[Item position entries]
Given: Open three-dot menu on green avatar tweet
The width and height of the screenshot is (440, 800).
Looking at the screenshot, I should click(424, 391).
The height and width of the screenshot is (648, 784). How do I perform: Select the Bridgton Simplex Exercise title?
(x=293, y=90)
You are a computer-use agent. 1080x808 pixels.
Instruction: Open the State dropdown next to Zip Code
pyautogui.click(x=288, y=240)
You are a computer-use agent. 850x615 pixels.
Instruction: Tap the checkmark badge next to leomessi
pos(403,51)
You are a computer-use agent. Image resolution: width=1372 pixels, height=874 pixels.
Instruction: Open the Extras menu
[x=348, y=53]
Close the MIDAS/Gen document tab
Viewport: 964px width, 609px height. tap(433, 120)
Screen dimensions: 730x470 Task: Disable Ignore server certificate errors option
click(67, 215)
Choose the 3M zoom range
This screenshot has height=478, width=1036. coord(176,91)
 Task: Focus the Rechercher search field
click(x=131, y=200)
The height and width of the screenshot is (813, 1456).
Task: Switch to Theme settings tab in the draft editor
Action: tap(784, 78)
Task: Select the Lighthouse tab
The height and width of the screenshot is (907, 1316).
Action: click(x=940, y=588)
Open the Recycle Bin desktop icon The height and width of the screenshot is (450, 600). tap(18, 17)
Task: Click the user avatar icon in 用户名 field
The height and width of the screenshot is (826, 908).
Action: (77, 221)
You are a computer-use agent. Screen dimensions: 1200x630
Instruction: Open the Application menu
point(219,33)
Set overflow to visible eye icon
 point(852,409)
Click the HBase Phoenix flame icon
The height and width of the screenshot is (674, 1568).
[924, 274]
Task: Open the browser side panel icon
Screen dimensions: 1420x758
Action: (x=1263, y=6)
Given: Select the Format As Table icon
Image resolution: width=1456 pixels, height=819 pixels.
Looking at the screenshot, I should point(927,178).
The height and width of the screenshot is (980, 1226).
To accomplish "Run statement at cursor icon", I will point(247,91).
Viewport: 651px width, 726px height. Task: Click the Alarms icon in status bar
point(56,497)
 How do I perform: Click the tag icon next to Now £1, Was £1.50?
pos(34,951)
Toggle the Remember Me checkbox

_What is being asked_:
Reproduce the data above without alteration, covering everything from the line containing "Task: Focus the Rechercher search field" down to the end of the data, both ends included.

_Solution_:
 Task: Focus the Rechercher search field
click(x=131, y=200)
The height and width of the screenshot is (813, 1456).
Task: Switch to Theme settings tab in the draft editor
Action: tap(784, 78)
Task: Select the Lighthouse tab
The height and width of the screenshot is (907, 1316).
Action: click(x=940, y=588)
Open the Recycle Bin desktop icon The height and width of the screenshot is (450, 600). tap(18, 17)
Task: Click the user avatar icon in 用户名 field
The height and width of the screenshot is (826, 908).
Action: (77, 221)
You are a computer-use agent. Screen dimensions: 1200x630
Instruction: Open the Application menu
point(219,33)
Set overflow to visible eye icon
 point(852,409)
Click the HBase Phoenix flame icon
The height and width of the screenshot is (674, 1568).
[924, 274]
Task: Open the browser side panel icon
Screen dimensions: 1420x758
Action: (x=1263, y=6)
Given: Select the Format As Table icon
Image resolution: width=1456 pixels, height=819 pixels.
Looking at the screenshot, I should point(927,178).
The height and width of the screenshot is (980, 1226).
To accomplish "Run statement at cursor icon", I will point(247,91).
Viewport: 651px width, 726px height. Task: Click the Alarms icon in status bar
point(56,497)
 How do I perform: Click the tag icon next to Now £1, Was £1.50?
pos(34,951)
Toggle the Remember Me checkbox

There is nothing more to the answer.